• About this exercise:
The answer is an exact copy of the lines from the one with "The width and" to the end of the listing below, pictures left out.

── Data for the task

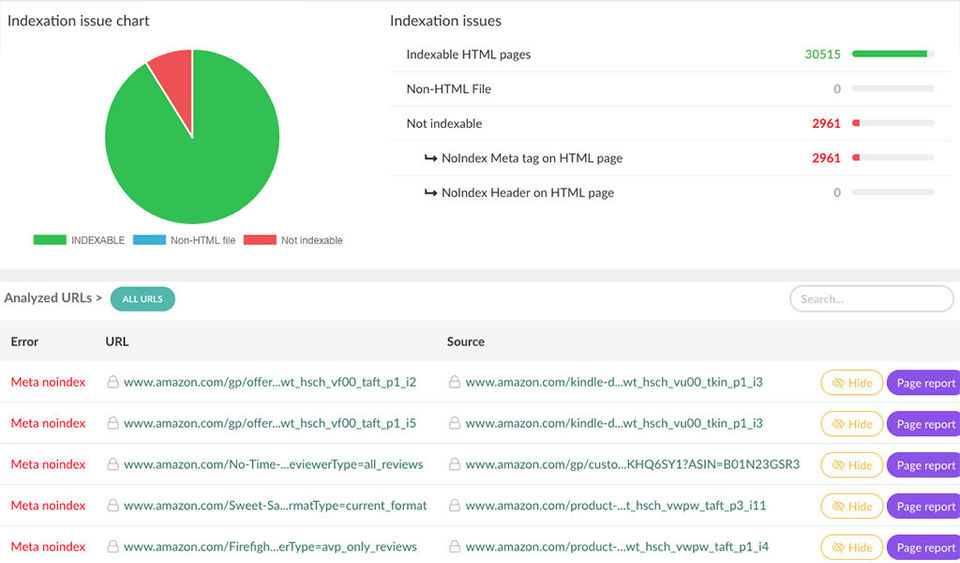Screen dimensions: 960x563
Task: Click the lock icon beside No-Time URL
Action: [113, 464]
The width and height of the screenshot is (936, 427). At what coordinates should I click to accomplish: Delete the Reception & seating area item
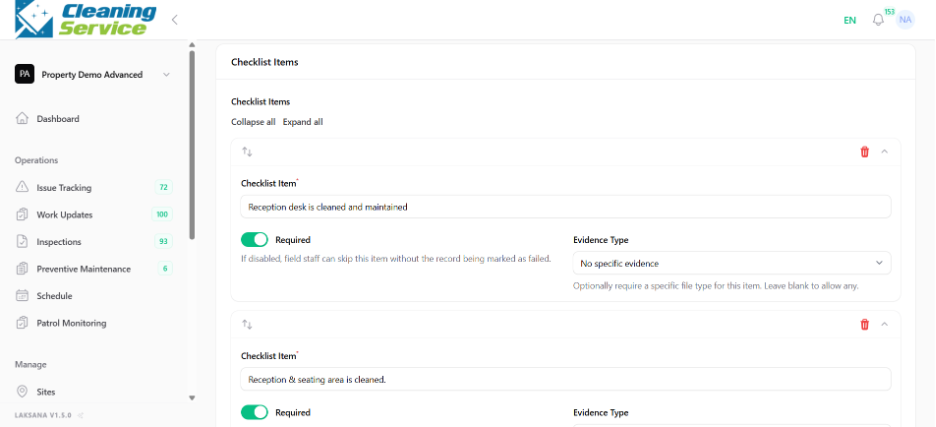click(x=864, y=324)
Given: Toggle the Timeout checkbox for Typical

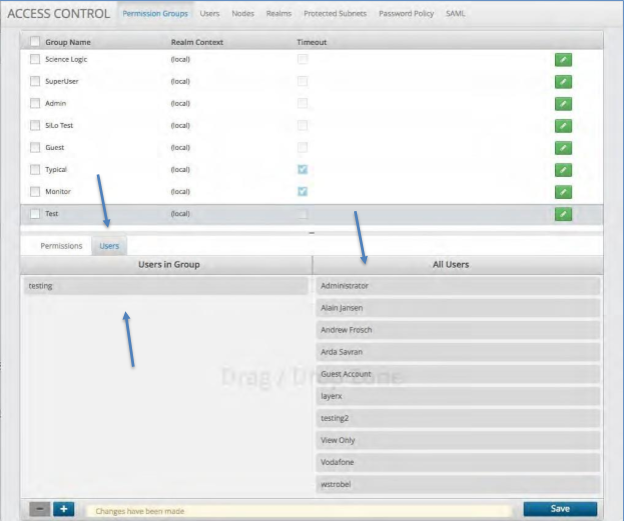Looking at the screenshot, I should tap(302, 170).
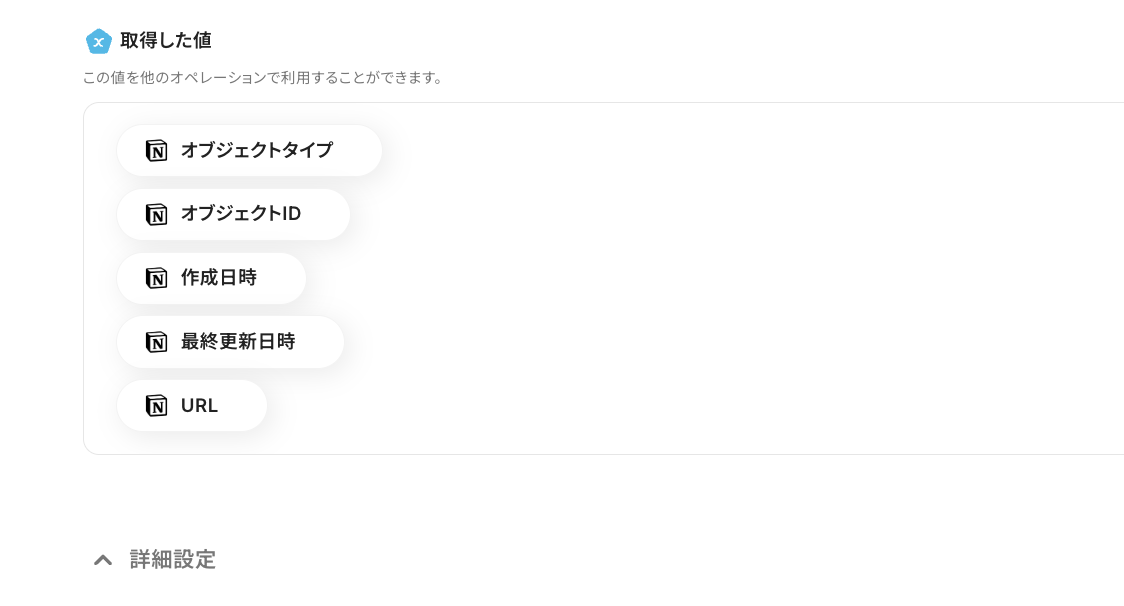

────

• Written response:
The width and height of the screenshot is (936, 427). At what coordinates should I click to accomplish: Delete the Reception & seating area item
click(x=864, y=324)
Given: Toggle the Timeout checkbox for Typical

Looking at the screenshot, I should tap(302, 170).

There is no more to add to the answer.